While we await Nicolas Sarkozy’s formal reelection announcement in a post-Valentines’s haze, a new poll shows that former prime minister Dominique de Villepin has leaped to the head of French polls…
…among a survey of who voters believe is the sexiest candidate.
Unfortunately, de Villepin hasn’t been able to gain any traction in the race — in polls for presidential preference, he typically draws somewhere in the low single digits. De Villepin’s unpopularity dates from the waning days of the Chirac presidency; de Villepin became prime minister in May 2005 following the defeat of France’s referendum on the EU constitution. De Villepin was viewed as less decisive than Sarkozy, particular during a series of riots in the banlieues of Paris and throughout France in autumn 2005, and during a series of student strikes following the introduction of a 2006 jobs contract that would make it easier for employers to fire young employees (and thereby reducing youth unemployment).
De Villepin was also implicated, but acquitted in 2010, of charges of wrongdoing in the Clearstream affair. Essentially, he was thought to have colluded with other Chirac officials to hide from French judges the fact that an alleged laundering charge against several top French officials was not credible. Those top officials, however, included Sarkozy, who as Chirac’s interior minister, ruffled de Villepin and ultimately overshadowed the unpopular prime minister as the presumptive heir to Chirac in 2007.
Although he was a popular foreign minister and led the case for France in the United Nations in opposition to the U.S.-led war against Iraq, de Villepin’s lack of any prior electoral success and his aristocratic mien have handicapped him in the past.
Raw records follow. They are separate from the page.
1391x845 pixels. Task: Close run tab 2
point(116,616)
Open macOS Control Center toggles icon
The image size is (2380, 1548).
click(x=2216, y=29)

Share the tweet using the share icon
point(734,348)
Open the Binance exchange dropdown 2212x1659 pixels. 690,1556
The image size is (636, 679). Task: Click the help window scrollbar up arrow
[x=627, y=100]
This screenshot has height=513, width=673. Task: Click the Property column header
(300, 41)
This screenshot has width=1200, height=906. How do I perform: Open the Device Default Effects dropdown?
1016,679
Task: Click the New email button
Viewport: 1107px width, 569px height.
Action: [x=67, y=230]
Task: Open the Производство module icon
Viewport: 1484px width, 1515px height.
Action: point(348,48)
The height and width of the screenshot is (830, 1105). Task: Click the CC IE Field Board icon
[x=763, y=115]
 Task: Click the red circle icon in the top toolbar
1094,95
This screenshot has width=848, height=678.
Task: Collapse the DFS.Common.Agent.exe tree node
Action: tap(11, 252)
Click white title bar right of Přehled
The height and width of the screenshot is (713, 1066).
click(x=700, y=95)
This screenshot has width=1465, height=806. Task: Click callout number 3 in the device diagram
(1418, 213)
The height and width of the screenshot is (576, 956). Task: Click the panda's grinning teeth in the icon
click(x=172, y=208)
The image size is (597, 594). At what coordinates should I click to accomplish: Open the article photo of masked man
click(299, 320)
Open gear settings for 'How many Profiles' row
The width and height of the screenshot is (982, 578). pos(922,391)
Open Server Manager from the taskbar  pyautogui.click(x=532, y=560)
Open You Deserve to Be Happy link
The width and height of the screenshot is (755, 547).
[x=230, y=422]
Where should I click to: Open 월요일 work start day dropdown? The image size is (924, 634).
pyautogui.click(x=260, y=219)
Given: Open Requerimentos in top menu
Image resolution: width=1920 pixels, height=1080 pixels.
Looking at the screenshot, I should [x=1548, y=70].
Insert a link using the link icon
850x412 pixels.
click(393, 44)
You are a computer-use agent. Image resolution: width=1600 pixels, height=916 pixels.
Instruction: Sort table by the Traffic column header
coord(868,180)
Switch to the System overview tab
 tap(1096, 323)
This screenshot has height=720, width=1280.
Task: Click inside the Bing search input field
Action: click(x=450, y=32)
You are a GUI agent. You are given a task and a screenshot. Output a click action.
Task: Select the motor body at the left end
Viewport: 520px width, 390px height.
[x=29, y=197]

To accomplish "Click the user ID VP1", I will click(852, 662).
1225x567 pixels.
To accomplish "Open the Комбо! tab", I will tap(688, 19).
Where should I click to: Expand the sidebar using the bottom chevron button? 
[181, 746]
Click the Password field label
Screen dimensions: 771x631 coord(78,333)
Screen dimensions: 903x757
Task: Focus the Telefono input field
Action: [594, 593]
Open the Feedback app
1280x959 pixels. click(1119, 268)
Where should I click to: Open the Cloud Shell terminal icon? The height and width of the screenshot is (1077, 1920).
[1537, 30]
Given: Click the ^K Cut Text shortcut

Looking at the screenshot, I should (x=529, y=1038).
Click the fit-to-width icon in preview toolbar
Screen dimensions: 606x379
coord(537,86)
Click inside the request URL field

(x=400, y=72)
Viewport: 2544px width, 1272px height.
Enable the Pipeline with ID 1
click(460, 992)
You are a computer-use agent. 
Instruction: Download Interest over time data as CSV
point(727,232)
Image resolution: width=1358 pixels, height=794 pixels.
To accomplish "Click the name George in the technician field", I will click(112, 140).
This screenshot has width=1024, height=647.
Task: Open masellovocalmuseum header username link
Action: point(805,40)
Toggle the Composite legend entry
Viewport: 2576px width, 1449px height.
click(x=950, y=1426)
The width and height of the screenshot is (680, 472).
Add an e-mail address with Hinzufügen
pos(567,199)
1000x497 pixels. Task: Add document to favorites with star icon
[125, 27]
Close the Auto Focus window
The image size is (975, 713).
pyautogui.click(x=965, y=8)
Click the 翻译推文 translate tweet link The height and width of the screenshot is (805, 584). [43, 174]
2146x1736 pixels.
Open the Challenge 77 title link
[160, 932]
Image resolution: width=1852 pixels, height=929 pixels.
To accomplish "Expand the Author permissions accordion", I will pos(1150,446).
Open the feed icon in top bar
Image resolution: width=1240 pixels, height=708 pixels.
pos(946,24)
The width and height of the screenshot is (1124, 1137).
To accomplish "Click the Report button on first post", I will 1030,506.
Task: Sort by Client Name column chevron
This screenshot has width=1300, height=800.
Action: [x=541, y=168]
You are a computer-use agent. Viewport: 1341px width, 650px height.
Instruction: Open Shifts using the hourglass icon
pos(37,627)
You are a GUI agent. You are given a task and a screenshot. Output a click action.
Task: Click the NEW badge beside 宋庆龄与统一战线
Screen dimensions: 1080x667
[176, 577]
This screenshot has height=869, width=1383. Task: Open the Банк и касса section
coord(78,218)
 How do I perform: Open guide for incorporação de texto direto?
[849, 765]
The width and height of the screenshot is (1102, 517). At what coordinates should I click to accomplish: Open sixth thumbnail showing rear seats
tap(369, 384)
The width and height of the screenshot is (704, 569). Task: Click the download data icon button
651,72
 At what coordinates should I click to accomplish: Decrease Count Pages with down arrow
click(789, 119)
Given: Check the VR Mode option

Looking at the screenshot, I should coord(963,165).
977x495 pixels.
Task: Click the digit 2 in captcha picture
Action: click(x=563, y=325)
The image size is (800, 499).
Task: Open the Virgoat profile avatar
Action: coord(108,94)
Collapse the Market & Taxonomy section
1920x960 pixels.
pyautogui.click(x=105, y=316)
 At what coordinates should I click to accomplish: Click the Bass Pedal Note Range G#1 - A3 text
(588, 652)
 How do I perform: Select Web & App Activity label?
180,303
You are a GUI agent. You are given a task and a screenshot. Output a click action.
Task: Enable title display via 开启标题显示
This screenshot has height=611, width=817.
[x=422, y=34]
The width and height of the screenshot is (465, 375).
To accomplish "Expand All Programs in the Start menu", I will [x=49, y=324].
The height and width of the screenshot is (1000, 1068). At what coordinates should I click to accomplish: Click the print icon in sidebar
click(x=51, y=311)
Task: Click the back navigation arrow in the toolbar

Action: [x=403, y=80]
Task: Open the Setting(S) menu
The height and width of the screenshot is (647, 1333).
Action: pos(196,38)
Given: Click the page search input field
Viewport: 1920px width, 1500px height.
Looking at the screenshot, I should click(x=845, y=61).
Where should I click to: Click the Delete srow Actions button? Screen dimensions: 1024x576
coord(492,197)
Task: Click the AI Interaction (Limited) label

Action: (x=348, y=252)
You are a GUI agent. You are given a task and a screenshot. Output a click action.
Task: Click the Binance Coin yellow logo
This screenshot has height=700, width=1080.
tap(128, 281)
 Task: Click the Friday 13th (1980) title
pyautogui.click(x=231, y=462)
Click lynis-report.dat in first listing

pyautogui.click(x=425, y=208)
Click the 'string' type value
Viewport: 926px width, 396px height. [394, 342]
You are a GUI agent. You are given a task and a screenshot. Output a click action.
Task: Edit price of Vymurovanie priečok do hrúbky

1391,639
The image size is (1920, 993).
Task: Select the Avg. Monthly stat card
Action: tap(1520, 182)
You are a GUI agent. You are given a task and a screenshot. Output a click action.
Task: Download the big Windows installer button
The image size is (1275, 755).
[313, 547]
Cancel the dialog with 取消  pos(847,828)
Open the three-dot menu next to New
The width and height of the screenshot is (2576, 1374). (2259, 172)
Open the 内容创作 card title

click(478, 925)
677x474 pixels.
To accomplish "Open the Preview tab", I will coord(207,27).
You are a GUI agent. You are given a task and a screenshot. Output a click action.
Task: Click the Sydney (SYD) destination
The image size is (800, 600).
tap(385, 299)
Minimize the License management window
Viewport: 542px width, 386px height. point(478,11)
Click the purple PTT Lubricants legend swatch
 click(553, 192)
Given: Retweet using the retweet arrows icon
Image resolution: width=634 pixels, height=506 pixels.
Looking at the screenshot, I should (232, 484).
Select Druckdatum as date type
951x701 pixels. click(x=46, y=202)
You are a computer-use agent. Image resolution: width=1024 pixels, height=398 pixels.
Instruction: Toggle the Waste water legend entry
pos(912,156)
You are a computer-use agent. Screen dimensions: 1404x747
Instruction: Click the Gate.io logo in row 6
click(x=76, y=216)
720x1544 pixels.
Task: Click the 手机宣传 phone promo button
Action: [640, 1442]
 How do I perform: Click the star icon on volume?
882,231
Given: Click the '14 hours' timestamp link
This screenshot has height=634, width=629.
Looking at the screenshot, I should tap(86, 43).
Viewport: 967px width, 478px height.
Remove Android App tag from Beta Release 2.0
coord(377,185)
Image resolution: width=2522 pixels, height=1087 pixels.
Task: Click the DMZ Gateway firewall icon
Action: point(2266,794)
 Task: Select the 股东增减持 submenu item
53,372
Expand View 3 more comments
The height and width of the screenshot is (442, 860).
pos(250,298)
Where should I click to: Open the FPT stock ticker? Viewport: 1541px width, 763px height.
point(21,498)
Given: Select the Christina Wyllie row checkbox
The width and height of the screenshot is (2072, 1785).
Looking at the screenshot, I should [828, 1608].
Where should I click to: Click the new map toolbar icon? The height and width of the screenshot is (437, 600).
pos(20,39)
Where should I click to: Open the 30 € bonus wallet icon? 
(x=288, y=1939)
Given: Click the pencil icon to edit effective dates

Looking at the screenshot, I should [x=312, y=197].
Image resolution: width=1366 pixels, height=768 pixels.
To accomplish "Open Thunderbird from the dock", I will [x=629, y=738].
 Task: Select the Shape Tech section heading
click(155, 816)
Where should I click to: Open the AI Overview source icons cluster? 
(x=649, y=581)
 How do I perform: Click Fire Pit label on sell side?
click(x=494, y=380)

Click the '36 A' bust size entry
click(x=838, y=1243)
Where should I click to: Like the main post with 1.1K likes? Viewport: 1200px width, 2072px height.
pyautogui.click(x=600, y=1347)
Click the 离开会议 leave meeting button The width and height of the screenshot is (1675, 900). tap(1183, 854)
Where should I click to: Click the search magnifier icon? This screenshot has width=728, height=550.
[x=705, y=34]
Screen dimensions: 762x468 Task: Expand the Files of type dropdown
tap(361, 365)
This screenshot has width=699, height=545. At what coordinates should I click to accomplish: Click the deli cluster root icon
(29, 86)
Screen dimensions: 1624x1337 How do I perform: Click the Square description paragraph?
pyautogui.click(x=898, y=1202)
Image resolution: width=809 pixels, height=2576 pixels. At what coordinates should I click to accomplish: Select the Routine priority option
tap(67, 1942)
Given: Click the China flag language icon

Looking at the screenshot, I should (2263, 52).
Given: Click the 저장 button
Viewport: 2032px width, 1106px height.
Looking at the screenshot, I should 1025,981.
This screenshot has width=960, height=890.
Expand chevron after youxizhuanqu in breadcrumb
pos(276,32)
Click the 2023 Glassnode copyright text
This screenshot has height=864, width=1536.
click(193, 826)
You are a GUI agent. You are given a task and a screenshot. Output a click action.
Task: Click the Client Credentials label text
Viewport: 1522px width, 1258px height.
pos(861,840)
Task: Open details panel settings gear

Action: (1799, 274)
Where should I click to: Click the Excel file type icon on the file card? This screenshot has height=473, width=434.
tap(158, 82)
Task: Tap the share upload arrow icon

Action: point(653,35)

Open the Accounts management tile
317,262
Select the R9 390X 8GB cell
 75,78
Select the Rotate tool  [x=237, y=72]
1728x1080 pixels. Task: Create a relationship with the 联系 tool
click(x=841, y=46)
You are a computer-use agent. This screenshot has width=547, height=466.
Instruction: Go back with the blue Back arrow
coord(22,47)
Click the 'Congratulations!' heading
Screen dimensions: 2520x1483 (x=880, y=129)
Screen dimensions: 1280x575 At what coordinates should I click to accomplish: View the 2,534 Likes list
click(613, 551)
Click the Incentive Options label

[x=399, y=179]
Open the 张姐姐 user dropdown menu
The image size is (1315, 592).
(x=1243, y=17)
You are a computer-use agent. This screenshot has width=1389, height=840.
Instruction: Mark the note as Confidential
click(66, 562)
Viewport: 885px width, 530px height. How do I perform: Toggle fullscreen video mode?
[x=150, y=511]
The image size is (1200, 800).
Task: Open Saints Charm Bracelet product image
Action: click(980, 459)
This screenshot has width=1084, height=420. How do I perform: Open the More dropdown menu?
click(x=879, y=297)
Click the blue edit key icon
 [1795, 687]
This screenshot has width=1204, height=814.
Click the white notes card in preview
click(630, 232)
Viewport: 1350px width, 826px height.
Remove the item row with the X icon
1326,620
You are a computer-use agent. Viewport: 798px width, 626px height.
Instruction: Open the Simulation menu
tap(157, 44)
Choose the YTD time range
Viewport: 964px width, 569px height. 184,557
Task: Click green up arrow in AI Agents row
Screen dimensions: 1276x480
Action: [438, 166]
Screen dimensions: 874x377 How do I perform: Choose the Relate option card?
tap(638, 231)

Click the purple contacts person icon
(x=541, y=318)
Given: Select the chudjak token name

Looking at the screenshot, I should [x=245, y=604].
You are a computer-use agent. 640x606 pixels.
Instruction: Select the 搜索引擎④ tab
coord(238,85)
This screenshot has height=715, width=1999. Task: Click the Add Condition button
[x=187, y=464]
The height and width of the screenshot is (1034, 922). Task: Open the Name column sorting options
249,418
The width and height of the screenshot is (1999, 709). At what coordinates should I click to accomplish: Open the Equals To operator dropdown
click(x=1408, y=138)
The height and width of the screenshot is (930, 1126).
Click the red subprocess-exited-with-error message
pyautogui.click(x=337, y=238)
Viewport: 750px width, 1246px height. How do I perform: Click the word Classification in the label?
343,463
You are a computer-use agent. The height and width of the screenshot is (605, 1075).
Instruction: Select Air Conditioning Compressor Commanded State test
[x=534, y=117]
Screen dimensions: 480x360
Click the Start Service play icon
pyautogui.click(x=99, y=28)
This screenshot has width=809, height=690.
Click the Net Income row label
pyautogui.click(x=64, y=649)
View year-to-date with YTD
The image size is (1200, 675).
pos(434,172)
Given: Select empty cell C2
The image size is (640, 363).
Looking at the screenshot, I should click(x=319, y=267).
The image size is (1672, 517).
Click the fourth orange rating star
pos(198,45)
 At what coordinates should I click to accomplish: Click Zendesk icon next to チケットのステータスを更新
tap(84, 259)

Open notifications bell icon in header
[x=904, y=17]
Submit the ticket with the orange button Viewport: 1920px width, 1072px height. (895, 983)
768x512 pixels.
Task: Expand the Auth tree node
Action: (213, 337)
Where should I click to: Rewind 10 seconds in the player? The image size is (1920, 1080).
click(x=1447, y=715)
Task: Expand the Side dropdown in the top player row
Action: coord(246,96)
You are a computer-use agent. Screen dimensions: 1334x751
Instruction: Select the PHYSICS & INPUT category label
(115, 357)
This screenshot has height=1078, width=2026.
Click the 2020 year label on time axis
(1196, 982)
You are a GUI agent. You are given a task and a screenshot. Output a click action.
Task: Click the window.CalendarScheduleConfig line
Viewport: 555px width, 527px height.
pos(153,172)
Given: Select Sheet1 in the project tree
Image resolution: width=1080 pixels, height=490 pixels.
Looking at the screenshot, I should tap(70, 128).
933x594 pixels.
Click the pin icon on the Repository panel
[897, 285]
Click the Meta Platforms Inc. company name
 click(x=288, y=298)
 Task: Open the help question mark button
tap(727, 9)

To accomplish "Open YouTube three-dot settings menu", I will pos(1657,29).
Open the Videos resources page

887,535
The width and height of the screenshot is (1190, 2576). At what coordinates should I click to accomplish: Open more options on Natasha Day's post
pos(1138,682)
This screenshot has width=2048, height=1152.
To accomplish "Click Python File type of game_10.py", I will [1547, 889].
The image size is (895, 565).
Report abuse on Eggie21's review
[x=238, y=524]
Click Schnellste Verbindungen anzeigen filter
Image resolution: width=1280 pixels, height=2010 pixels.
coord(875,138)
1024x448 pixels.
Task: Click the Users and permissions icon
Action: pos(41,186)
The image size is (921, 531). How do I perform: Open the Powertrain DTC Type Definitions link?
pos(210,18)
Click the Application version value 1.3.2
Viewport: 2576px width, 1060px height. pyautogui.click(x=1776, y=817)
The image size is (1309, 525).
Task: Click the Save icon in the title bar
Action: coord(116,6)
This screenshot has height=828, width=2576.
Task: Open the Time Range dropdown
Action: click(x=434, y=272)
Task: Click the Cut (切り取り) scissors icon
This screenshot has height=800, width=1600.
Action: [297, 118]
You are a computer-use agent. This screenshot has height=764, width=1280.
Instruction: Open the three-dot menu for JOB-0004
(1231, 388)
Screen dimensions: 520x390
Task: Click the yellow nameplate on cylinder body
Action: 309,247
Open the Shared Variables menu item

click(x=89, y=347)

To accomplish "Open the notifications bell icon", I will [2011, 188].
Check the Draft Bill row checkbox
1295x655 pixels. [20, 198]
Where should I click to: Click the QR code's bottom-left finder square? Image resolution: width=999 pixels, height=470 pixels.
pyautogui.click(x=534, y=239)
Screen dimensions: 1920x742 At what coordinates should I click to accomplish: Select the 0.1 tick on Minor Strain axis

Meanwhile, Sarkozy placed well below de Villepin in the “sexiest” poll with just 7%. I wonder what Carla Bruni has to say about that.
Poor François Hollande, who has led polls for presidential preference since last year, placed at the bottom with only 2%, notwithstanding his moderate weight loss and somewhat of a makeover.
I wonder (even more) what Ségolène Royal has to say about that.